From what I can tell reading the algorithms written in the
documentation, all next hop decisions are based on link quality. Link quality using roundtrip metrics of broadcast packets. Broadcast packets are transmitted at 1Mbps in my systems, thus the link quality for 2 nodes at a distance that uses 1 Mbps data rate is the same as the link quality for 2 nodes that could use much higher data rates. Since my objective is to deliver the same packet from each source node to all other nodes, using next-hop routing, I end up with my data rates dropping to the minimum to reach the maximum operational distance nodes, even if there are a bunch of nodes in between.
When I broadcast, the data rate stays constant and as long as a node can hear at least one other node, it gets all the periodic data from all other nodes.
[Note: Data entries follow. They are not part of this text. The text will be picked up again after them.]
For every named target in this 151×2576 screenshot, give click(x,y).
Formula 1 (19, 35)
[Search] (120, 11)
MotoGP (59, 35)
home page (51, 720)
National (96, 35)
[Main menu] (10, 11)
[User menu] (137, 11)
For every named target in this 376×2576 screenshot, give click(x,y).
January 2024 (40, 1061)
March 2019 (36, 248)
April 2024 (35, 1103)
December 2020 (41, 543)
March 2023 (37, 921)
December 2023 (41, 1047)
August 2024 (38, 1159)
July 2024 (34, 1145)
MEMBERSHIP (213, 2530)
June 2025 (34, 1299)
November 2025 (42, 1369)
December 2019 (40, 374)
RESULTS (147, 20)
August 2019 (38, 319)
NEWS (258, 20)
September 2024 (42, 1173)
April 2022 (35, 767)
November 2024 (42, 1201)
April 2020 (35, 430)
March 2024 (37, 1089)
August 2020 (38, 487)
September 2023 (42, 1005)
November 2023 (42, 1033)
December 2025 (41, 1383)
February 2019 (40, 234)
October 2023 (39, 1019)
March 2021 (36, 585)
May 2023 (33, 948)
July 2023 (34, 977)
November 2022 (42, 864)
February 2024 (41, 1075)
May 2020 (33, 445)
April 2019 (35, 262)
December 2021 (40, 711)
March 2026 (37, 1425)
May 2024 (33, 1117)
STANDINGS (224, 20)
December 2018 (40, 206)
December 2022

If this makes sense to someone, or I'm missing something obvious, please feel free to clue me in.
My next step is to getting into the transmit control flow in the WLAN device drivers for each piece of hardware and see if I can hard code the transmit data rate for broadcast packets. Usually there is a control header for each transmit frame sent to the hardware/firmware. Finding it, and understanding it without documentation is a challenge I've been hoping to avoid.
Any help would be appreciated. The only help I can offer in return is that I figured out how to change the operating channel on the Broadcom bcm4329 driver for the HTC Desire in ad-hoc mode. There are a couple of minor errors in the wireless extension handling code. Someone might find that useful.